HebburnPokemon · 22/10/2024 18:14

It seems to be a family event for this family. Context is everything.

OP, I'd wonder why she booked her hair over what would normally be an annual event for your family, seems a bit passive aggressive.

Because she may have not enjoyed it! Nobody should feel forced into doing something as bloody awful as traipsing round in the dark after 2 twelve year olds. Why is this female expected to put up and shut up whilst the children’s own dad isn’t expected to be there.
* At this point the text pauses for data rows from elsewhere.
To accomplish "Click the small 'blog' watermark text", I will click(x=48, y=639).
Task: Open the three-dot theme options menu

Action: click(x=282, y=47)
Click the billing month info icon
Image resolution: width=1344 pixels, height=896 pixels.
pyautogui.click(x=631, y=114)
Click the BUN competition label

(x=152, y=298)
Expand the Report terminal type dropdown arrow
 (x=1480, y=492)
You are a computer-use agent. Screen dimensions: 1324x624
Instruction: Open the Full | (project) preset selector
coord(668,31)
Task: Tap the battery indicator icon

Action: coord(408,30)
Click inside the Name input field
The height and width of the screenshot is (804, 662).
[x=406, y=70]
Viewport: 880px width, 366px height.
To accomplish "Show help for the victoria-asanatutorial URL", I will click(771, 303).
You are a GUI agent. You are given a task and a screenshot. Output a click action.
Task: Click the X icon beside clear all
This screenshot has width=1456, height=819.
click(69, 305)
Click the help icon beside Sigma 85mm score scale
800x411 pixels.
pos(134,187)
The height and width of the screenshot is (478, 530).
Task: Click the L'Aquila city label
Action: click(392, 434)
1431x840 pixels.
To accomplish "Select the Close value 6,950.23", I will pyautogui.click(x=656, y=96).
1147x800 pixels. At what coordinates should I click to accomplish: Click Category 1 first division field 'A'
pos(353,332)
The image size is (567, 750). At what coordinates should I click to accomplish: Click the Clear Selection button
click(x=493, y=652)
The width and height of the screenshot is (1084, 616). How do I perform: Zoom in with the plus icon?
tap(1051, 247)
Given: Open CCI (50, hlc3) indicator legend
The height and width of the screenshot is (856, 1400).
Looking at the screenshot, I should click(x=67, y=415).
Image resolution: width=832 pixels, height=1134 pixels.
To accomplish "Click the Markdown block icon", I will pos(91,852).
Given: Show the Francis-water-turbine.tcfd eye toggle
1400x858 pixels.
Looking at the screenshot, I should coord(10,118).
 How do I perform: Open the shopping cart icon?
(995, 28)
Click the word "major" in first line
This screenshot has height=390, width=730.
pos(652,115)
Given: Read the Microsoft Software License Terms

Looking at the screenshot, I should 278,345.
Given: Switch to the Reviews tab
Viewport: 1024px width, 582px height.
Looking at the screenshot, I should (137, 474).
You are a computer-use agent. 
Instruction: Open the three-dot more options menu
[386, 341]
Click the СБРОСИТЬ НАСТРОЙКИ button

Icantbuystrawberries · 22/10/2024 18:26

I can understand OPs disappointment, she thought they were going to spend it all together like other years. Have a little walk, then watch a movie with food / treats. While lots of people don’t understand and say it’s just Halloween, it’s important to OP.

On the other hand the grandparent might not want to do loads of trick or treating or enjoy Halloween.

I don’t think either is wrong, just a miscommunication. Next time talk to your mum OP and understand their preferences for holidays and events.

Soxersandbocks · 22/10/2024 18:27

😂😂😂 you've just called your mum selfish but your the one kicking off because she won't come to yours for halloween??? The fuckkkkkkk

BeeDavis · 22/10/2024 18:28

CleverAzureDreamer · 22/10/2024 16:42

No DH is working. I don’t struggle my kids do enjoy spending time with their Nan understandably and she normally enjoys being involved.

Why couldn’t your husband not work? He gets a free pass but your mum doesn’t? Give over.

Butteredtoast55 · 22/10/2024 18:28

5128gap · 22/10/2024 17:55

I look after my DGC whenever I'm asked, overnights too. I've looked after them, doing the grunt work since they were born. I'd give them my last and walk over coals if they needed it. But if my DD thought at the age of 55 I'd go traipsing round the streets with my good white table cloth over my head interrupting my neighbours tea for a mini pack of haribo...she'd have another think coming.